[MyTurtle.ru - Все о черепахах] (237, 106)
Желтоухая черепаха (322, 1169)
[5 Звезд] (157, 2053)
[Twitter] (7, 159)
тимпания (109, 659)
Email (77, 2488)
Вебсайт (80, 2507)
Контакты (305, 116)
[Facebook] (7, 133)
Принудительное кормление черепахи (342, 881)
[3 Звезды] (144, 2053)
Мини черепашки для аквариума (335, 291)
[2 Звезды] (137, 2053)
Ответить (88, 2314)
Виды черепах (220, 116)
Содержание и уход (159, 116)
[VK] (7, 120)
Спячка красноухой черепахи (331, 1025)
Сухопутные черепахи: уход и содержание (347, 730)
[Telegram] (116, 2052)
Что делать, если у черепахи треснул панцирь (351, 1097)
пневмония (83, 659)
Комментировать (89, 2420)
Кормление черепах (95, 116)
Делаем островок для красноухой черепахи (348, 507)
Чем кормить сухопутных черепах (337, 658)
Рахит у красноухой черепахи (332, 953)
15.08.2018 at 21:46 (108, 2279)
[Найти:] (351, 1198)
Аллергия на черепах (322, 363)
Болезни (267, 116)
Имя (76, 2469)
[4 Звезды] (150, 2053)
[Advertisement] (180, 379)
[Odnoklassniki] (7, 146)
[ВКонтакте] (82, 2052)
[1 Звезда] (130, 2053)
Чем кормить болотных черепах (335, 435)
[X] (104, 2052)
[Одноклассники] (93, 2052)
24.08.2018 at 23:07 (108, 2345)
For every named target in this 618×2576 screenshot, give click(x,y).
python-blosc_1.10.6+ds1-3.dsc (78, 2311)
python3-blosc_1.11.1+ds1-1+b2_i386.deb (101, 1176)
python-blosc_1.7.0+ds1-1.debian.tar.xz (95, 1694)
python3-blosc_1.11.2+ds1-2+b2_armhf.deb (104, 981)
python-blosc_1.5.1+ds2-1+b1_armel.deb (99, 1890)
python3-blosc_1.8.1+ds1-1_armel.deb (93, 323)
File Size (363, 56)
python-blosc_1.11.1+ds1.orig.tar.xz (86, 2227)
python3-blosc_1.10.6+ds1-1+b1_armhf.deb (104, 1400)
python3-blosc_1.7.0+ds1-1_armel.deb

§ **ACTIVITY**: An exact repetition of the data above is all that is needed.

§ **COMPLETED TASK**:
[MyTurtle.ru - Все о черепахах] (237, 106)
Желтоухая черепаха (322, 1169)
[5 Звезд] (157, 2053)
[Twitter] (7, 159)
тимпания (109, 659)
Email (77, 2488)
Вебсайт (80, 2507)
Контакты (305, 116)
[Facebook] (7, 133)
Принудительное кормление черепахи (342, 881)
[3 Звезды] (144, 2053)
Мини черепашки для аквариума (335, 291)
[2 Звезды] (137, 2053)
Ответить (88, 2314)
Виды черепах (220, 116)
Содержание и уход (159, 116)
[VK] (7, 120)
Спячка красноухой черепахи (331, 1025)
Сухопутные черепахи: уход и содержание (347, 730)
[Telegram] (116, 2052)
Что делать, если у черепахи треснул панцирь (351, 1097)
пневмония (83, 659)
Комментировать (89, 2420)
Кормление черепах (95, 116)
Делаем островок для красноухой черепахи (348, 507)
Чем кормить сухопутных черепах (337, 658)
Рахит у красноухой черепахи (332, 953)
15.08.2018 at 21:46 (108, 2279)
[Найти:] (351, 1198)
Аллергия на черепах (322, 363)
Болезни (267, 116)
Имя (76, 2469)
[4 Звезды] (150, 2053)
[Advertisement] (180, 379)
[Odnoklassniki] (7, 146)
[ВКонтакте] (82, 2052)
[1 Звезда] (130, 2053)
Чем кормить болотных черепах (335, 435)
[X] (104, 2052)
[Одноклассники] (93, 2052)
24.08.2018 at 23:07 (108, 2345)
For every named target in this 618×2576 screenshot, give click(x,y).
python-blosc_1.10.6+ds1-3.dsc (78, 2311)
python3-blosc_1.11.1+ds1-1+b2_i386.deb (101, 1176)
python-blosc_1.7.0+ds1-1.debian.tar.xz (95, 1694)
python3-blosc_1.11.2+ds1-2+b2_armhf.deb (104, 981)
python-blosc_1.5.1+ds2-1+b1_armel.deb (99, 1890)
python3-blosc_1.8.1+ds1-1_armel.deb (93, 323)
File Size (363, 56)
python-blosc_1.11.1+ds1.orig.tar.xz (86, 2227)
python3-blosc_1.10.6+ds1-1+b1_armhf.deb (104, 1400)
python3-blosc_1.7.0+ds1-1_armel.deb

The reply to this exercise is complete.